Teaming the Push and Pull of People and Projects

The Agile movement popularised a shift to teams which could pull their work, rather than having work pushed onto them. Practices such as Sprint Planning, or WIP Limits enable this. However, I’ve recently been thinking that rather than the people pulling the work, the work should be pulling the people. This seems counter-intuitive, and equivalent to going back to the traditional project-based approach of the past. To differentiate the different approaches, I will describe three basic teaming models.

Four people gathered around a fifth person at a computer, representing teaming.

Pushing People to the Work

This is the typical project teaming model. First, a central group (e.g. a PMO) defines the work up front as a project. Then they form teams and people are pushed to the work by allocating them to the projects. The diagram below visualises this, with the work at the centre, and people being pushed onto it. Apologies for the terrible artwork. I have tweaked the graphics from slides I used for Kanban presentations over 10 years ago!

A represention of teaming which pushes people to the work. Work is in the middle, surrounded by people being pushed towards it.

In reality, people are often pushed onto multiple projects, making things even worse.
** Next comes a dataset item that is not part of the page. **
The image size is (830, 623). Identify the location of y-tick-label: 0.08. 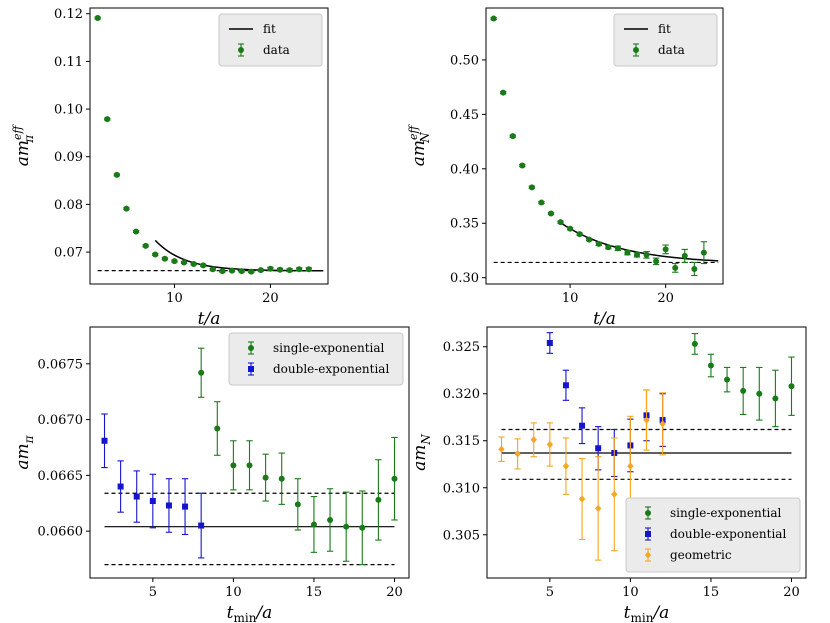
(68, 206).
In the next diagram, notice the unlucky person in the middle who has been allocated across (pushed to) three projects. At the same time, once people have been pushed onto projects, the actual work is often pushed back onto them. Time, scope and cost are fixed, with no allowance for their actual capacity or capability to do the work.
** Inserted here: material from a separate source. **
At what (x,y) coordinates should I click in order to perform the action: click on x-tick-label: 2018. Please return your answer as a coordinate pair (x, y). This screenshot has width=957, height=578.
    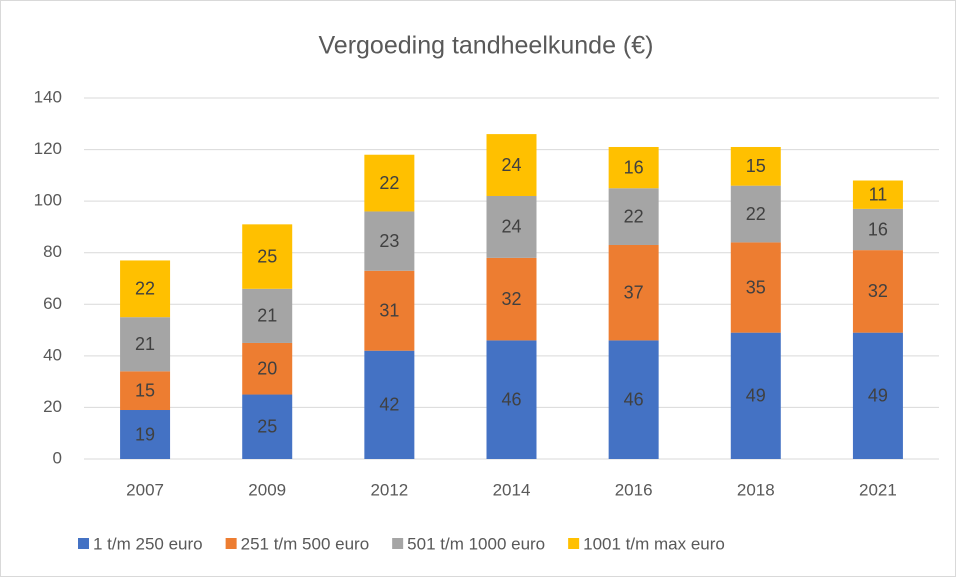
    Looking at the image, I should click on (756, 490).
A represention of teaming which pushes people to the work, with multiple projects. Some people are surrounding and being pushed to multiple projects.

People Pull the Work

This is the typical Agile teaming model. First, long-lived and stable teams are formed to align to some product or value stream. Then the work is defined as backlog items (or options) and the teams pull that work as their capacity and capability allow in order to deliver value.

A represention of teaming where people pull the work. Value is in the middle, surrounded by people, and those people are pulling work from a backlog.  There are two teams with two backlogs.

While this model is typically used with single agile teams, it can also be applied at scale with teams of teams. SAFe’s Agile Release Train structure usually consists of pre-formed and fixed teams that have a backlog of work to pull. As a result, PI Planning is often an exercise in managing dependencies between teams by adjusting the backlog and scheduling items into iterations.

Work Pulls the People

This is more of a Dynamic Reteaming model. First, a value stream is identified, and work is defined as backlog items (or options) to flow through the value stream. At the same time, a pool of people is also identified as part of that value stream. Then the people self-organise themselves into teams as necessary to deliver the highest value work, to the best quality, with the fastest flow. Thus, while the work is pulled into the value stream as capacity allows, it then pulls the people required to enable the flow. As new work is pulled in, the teams may reform to better match the skills and experience required by the changes in demand.

What this looks like in practice is a regular cadence where people can come together to review the current work and anticipate future work. In doing so they can re-organise themselves to deliver the highest value work, at the earliest date, to the best quality. A more general quarterly “Big Room Planning” (as opposed to SAFe’s PI Planning format) can be a good way of doing this.

A represention of teaming where the work is pulling the people. Work is in the middle, surrounded by people, with the work pulling those people. The work is part of a backlog with is being pulled to deliver value.

Also, notice that in the above diagram, not everyone is on a team. Sometimes, it makes sense for people to float between teams to enable them to get better. Or they may form an enabling team of their own as per Team Topologies. Similarly, there will realistically be some constraints around who should be on each team. This may be with respect to experience and continuity to maintain consistency and quality of what is being built. Effectively, this dynamic reteaming model shifts team formation away from governing constraints which are independent of the work context. Instead, it shifts towards enabling constraints which allow for the context of the work.

1 Comment

  1. I like your proposed model. I’ve been thinking on similar lines lately. Practically it seems like an experimental, iterative approach has been useful for gaining alignment and edging towards this. Ultimately it will take a certain degree of maturity and distributed decision making to reach this kind of advanced dynamic.